**Text section:**
┄┄┄┄┄┄┄┄┄┄
Comité Permanent de Liaison des Orthophonistes-Logopèdes de l’UE

Standing Liaison Committee of E.U. Speech and Language Therapists and Logopedists

An overview of AAC for SLTs

Augmentative and Alternative Communication

Susan Balandin, Inaugural Chair of Disability and Inclusion, Deakin University, Australia

Children and adults who have severe speech and/or language disability experience a communication disability that can lead to social exclusion, marginalization, and loss of identity. Severe communication disability may impact on the use and/or understanding of language and restricts participation with others and inclusion in the community. Those with little or no functional speech or complex communication needs (CCN) (Balandin, 2002) are likely to benefit from augmentative and alternative communication (AAC) to support their communication and ensure that they can participate in the communities of their choice (The Speech Pathology Association of Australia, 2012).

We all use AAC when we gesture, write, or use facial expressions but individuals with CCN need AAC, for example, picture boards, letter boards, objects, speech generating devices as their primary mode of communication. Complex communication needs may be part of a lifelong disability (e.g., cerebral palsy, Intellectual disability, autism spectrum disorder); an acquired disability (e.g., stroke, traumatic brain injury); a degenerative disorder (e.g., motor neuron disease, Parkinson’s disease); or may be temporary, (e.g., Guillain-Barre syndrome). Anyone who has CCN is a candidate for AAC regardless of his/her skills or capability. Furthermore, there is no evidence that AAC interventions delay spoken language acquisition and some evidence that they may facilitate language development for some individuals (e.g., people with autism spectrum disorder) (Millar, Light, & Schlosser, 2006).

AAC interventions are usually seen as the domain of the speech and language therapist. However, any intervention should be multi-disciplinary and involve collaboration with others, including occupational therapists, teachers, psychologists, engineers, the person needing AAC, family members and support workers (Beukelman & Mirenda, 2013; Chung & Stoner, 2016). Since its inception in the 1970s, the field of AAC continues to advance and change rapidly. Consequently, it is important that speech and language therapists adopt an evidence-based practice approach and evaluate their interventions, including their goals, rigorously. It may be difficult for a speech and language therapist to remain abreast of the research and practice in such a swiftly advancing filed; therefore, it is unlikely that all speech and language therapists will be AAC experts, up to date with the latest research, and practice.
┄┄┄┄┄┄┄┄┄┄
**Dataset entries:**
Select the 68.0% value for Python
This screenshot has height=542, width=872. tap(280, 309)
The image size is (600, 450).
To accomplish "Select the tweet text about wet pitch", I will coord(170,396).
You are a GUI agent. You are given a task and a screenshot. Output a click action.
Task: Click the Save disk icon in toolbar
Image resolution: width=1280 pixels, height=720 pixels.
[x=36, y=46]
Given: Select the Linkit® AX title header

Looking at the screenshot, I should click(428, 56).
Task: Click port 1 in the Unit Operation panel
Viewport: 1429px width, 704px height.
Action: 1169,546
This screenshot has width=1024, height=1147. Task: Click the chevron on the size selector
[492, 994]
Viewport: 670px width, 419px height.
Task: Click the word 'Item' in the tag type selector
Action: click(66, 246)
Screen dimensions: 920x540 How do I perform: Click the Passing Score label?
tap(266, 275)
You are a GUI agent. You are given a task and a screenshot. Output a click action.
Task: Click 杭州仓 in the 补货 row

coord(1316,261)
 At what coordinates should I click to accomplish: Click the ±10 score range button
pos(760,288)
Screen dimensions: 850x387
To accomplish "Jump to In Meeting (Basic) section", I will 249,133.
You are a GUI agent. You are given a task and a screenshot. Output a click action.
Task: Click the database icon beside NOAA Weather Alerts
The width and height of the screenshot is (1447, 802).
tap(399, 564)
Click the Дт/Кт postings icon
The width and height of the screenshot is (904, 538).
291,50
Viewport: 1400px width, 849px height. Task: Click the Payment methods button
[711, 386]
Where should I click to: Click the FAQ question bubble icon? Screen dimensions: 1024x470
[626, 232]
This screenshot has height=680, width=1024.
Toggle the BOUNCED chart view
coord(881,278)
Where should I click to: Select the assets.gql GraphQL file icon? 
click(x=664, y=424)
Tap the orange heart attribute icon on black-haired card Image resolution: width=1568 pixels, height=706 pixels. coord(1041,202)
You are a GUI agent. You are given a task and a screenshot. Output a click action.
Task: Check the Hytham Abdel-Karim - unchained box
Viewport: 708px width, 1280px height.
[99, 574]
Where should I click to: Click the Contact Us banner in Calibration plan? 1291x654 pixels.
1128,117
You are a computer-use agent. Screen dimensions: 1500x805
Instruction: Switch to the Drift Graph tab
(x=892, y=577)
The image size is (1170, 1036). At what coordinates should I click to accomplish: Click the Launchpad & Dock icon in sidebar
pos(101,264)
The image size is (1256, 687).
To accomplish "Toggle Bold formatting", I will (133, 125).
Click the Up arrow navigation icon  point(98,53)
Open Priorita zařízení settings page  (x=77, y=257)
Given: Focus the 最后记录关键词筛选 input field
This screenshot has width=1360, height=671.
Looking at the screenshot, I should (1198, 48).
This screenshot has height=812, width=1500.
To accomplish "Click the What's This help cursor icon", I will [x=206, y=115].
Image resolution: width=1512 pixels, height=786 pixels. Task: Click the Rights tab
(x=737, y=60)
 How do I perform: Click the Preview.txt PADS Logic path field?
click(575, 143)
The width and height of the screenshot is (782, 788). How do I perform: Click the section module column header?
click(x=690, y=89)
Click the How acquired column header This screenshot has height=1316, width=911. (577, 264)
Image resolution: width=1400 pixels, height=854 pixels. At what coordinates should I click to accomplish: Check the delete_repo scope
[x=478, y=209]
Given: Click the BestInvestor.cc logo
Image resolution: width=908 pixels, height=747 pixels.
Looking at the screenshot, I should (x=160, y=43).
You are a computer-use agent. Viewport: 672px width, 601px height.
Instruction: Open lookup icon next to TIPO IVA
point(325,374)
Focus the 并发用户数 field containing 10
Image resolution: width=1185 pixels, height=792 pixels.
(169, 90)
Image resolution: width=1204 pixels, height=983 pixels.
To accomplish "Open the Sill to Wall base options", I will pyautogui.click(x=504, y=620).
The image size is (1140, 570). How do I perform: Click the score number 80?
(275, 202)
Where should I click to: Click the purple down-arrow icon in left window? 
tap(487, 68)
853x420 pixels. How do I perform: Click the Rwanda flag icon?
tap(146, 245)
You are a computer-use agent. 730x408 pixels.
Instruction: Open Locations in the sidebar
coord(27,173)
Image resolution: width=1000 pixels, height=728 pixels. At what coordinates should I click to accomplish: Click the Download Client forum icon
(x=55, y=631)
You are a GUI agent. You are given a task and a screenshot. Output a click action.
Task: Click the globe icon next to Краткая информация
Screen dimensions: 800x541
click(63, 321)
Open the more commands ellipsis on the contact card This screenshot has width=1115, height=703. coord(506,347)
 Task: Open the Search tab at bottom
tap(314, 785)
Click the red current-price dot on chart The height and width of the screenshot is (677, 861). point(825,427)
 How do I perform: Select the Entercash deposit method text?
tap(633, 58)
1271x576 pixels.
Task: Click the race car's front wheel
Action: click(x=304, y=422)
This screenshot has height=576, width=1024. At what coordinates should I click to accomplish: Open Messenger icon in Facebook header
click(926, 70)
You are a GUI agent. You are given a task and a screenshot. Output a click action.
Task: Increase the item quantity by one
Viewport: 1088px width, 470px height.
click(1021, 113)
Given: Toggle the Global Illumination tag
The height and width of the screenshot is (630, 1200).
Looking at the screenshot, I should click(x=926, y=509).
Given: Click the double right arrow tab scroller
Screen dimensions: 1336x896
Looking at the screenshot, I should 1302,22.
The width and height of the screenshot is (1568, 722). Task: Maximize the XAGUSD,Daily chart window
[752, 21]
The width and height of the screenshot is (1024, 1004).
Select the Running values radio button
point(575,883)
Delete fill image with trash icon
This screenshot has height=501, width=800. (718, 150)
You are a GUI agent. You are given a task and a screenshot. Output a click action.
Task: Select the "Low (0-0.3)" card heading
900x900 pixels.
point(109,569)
┄┄┄┄┄┄┄┄┄┄
**Explore the material:**
1: Reproduce word for word the part of the AAC overview between "We all use AAC" and "Light, & Schlosser, 2006).", inclusive.
2: Extend the overview of AAC for speech and language therapists onward from its final sentence.

**Answers to this exercise:**
1:
We all use AAC when we gesture, write, or use facial expressions but individuals with CCN need AAC, for example, picture boards, letter boards, objects, speech generating devices as their primary mode of communication. Complex communication needs may be part of a lifelong disability (e.g., cerebral palsy, Intellectual disability, autism spectrum disorder); an acquired disability (e.g., stroke, traumatic brain injury); a degenerative disorder (e.g., motor neuron disease, Parkinson’s disease); or may be temporary, (e.g., Guillain-Barre syndrome). Anyone who has CCN is a candidate for AAC regardless of his/her skills or capability. Furthermore, there is no evidence that AAC interventions delay spoken language acquisition and some evidence that they may facilitate language development for some individuals (e.g., people with autism spectrum disorder) (Millar, Light, & Schlosser, 2006).

2:
Nevertheless, it is incumbent on our field that all speech and language therapists understand the importance of AAC, and have a basic understanding of AAC assessments and interventions (The Speech Pathology Association of Australia, 2012). Additionally, it is important that speech and language therapists know when and how to refer to an appropriate specialist or resource centre, if they are unable to confidently deliver the service required to ensure that people benefit from AAC. Communication is more than expressing wants and needs, it is an integral part of life, a human right (United Nations Convention on the Rights of Persons with Disabilities 2006). It is important for all interactions, including play, information transfer, social closeness, learning and the world of telecommunication and social media (Light & McNaughton, 2012). Speech and language therapists are integral to ensuring that those who require AAC are provided with a range of appropriate AAC modes that meet their communication needs, whatever their ability.

 References

  • Balandin , S. (2002). Message from the President. ISAAC Bulletin, 67, 2.
  • Beukelman, D. R., & Mirenda, P. (2013). Augmentative and alternative communication : Supporting children and adults with complex communication needs. Baltimore: Paul H Brookes.
  • Chung, Y.-C., & Stoner, J. B. (2016). A meta-synthesis of team members’ voices: what we need and what we do to support students who use AAC. Augmentative and Alternative Communication, 32(3), 175-186. doi:10.1080/07434618.2016.1213766
  • Light, J., & McNaughton, D. (2012). The Changing Face of Augmentative and Alternative Communication: Past, Present, and Future Challenges
  • . AAC, 28, 197-204.
  • Millar, D. C., Light, J. C., & Schlosser, R. W. (2006). The impact of augmentative and alternative communication intervention on the speech production of individuals with developmental disabilities: a research review. Journal of Speech, Language, and Hearing Research 49, 248-264.
  • The Speech Pathology Association of Australia. (2012). Augmentative and Alternative Communication Clincal Guidelines. Melbourne: SPAA.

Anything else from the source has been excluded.